_Stated task:_
Copy the listing word for word, beginning with its first line and stopping after the line that contains "This screenshot has width=1456, height=826.".

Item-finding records
◆ ◆ ◆ ◆ ◆ ◆ ◆
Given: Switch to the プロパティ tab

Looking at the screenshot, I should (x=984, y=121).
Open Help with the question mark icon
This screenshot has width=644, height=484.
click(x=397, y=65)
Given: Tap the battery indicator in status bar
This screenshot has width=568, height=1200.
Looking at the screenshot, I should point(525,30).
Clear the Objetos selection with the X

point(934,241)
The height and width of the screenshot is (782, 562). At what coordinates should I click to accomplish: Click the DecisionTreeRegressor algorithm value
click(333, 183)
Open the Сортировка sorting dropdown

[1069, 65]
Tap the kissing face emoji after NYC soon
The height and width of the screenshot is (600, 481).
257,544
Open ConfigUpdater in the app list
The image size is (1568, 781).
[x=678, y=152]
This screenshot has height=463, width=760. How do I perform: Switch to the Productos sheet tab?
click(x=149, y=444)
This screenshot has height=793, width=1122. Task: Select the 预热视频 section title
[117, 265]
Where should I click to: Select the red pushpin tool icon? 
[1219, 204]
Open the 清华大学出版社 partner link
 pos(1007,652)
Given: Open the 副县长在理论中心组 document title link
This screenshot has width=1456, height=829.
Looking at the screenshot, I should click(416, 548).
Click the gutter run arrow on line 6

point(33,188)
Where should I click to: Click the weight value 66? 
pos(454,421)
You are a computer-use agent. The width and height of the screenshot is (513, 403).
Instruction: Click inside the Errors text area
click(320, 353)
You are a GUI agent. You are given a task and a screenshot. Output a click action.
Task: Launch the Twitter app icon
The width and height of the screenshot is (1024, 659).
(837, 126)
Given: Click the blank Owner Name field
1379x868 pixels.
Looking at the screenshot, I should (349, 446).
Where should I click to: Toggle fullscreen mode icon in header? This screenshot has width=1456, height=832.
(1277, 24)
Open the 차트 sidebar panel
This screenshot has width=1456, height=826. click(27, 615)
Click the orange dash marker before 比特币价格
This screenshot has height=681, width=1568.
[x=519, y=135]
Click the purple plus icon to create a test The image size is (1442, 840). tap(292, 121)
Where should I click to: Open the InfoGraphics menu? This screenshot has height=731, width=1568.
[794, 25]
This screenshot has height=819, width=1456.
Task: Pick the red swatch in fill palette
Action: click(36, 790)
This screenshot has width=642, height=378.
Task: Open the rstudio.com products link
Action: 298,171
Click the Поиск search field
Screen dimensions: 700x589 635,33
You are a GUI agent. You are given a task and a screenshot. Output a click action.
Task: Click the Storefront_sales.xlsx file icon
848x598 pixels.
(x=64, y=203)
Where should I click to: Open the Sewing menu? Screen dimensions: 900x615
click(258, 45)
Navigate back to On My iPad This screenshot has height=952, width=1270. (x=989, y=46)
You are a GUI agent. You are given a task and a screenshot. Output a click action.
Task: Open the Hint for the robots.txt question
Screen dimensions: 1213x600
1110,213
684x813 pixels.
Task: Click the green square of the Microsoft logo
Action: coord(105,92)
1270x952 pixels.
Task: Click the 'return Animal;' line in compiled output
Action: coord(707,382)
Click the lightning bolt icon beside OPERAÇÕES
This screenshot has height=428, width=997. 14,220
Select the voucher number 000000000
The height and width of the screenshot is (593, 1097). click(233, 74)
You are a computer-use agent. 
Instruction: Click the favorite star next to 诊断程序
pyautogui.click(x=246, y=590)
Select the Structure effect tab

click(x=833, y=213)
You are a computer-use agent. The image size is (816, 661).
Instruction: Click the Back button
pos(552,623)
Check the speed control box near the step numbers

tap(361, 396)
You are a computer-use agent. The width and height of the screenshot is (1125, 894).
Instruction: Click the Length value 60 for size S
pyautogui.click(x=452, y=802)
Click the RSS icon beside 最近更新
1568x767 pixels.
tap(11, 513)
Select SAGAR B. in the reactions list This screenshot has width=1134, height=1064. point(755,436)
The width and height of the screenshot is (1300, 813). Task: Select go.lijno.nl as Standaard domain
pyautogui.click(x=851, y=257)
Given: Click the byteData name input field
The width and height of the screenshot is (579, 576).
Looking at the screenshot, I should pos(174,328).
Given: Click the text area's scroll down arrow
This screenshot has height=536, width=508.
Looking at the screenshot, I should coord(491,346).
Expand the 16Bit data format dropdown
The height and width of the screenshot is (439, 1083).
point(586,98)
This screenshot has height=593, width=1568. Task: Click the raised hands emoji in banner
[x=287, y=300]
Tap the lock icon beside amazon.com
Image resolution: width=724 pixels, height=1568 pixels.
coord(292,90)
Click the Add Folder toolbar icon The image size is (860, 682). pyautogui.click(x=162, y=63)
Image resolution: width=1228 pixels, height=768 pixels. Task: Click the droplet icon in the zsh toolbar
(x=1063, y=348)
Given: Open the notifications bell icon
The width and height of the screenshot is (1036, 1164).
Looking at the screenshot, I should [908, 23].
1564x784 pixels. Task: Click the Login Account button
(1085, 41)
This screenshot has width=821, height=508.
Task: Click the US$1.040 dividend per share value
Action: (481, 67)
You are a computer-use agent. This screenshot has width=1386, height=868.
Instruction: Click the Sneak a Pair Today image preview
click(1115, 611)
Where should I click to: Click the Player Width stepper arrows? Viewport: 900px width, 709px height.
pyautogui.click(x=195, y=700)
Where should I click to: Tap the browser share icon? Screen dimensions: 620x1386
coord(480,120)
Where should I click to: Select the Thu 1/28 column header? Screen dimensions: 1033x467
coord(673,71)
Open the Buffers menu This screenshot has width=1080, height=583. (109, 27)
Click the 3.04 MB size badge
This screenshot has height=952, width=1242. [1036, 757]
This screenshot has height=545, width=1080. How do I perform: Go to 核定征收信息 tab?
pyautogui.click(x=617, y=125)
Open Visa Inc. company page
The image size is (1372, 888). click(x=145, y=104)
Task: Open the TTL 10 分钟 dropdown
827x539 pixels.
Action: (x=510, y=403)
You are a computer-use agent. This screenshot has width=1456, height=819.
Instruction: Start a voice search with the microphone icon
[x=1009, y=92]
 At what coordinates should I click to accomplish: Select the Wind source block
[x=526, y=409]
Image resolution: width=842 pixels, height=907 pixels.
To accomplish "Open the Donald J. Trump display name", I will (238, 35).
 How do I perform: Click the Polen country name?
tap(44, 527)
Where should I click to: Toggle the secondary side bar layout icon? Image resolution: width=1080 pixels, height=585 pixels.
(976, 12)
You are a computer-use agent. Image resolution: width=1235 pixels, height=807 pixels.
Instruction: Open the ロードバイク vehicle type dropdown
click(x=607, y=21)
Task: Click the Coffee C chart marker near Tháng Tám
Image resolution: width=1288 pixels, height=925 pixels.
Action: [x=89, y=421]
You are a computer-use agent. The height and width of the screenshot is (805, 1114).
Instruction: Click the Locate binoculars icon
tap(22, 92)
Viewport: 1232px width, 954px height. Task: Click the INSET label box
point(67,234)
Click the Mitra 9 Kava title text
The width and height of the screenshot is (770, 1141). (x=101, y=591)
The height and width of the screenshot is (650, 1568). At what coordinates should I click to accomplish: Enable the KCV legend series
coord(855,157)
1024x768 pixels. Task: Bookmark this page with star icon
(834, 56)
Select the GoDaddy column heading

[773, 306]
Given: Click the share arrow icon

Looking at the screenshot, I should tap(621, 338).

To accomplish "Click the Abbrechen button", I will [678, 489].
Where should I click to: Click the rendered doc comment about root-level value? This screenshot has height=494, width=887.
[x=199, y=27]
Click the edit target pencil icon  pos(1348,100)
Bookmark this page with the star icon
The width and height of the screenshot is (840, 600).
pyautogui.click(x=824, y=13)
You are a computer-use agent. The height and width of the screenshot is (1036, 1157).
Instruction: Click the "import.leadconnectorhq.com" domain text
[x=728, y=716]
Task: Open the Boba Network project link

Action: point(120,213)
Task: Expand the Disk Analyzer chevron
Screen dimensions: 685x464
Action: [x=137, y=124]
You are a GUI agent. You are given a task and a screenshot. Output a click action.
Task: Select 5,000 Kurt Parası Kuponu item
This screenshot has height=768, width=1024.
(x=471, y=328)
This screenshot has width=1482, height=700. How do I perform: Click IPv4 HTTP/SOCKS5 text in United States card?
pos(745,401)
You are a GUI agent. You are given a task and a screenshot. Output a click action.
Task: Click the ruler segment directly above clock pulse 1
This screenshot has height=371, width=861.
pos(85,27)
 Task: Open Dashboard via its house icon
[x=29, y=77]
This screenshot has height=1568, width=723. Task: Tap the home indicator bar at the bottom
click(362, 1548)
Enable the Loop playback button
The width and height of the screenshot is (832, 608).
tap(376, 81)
◆ ◆ ◆ ◆ ◆ ◆ ◆
_Written response:_
Given: Switch to the プロパティ tab

Looking at the screenshot, I should (x=984, y=121).
Open Help with the question mark icon
This screenshot has width=644, height=484.
click(x=397, y=65)
Given: Tap the battery indicator in status bar
This screenshot has width=568, height=1200.
Looking at the screenshot, I should point(525,30).
Clear the Objetos selection with the X

point(934,241)
The height and width of the screenshot is (782, 562). At what coordinates should I click to accomplish: Click the DecisionTreeRegressor algorithm value
click(333, 183)
Open the Сортировка sorting dropdown

[1069, 65]
Tap the kissing face emoji after NYC soon
The height and width of the screenshot is (600, 481).
257,544
Open ConfigUpdater in the app list
The image size is (1568, 781).
[x=678, y=152]
This screenshot has height=463, width=760. How do I perform: Switch to the Productos sheet tab?
click(x=149, y=444)
This screenshot has height=793, width=1122. Task: Select the 预热视频 section title
[117, 265]
Where should I click to: Select the red pushpin tool icon? 
[1219, 204]
Open the 清华大学出版社 partner link
 pos(1007,652)
Given: Open the 副县长在理论中心组 document title link
This screenshot has width=1456, height=829.
Looking at the screenshot, I should click(416, 548).
Click the gutter run arrow on line 6

point(33,188)
Where should I click to: Click the weight value 66? 
pos(454,421)
You are a computer-use agent. The width and height of the screenshot is (513, 403).
Instruction: Click inside the Errors text area
click(320, 353)
You are a GUI agent. You are given a task and a screenshot. Output a click action.
Task: Launch the Twitter app icon
The width and height of the screenshot is (1024, 659).
(837, 126)
Given: Click the blank Owner Name field
1379x868 pixels.
Looking at the screenshot, I should (349, 446).
Where should I click to: Toggle fullscreen mode icon in header? This screenshot has width=1456, height=832.
(1277, 24)
Open the 차트 sidebar panel
This screenshot has width=1456, height=826. click(27, 615)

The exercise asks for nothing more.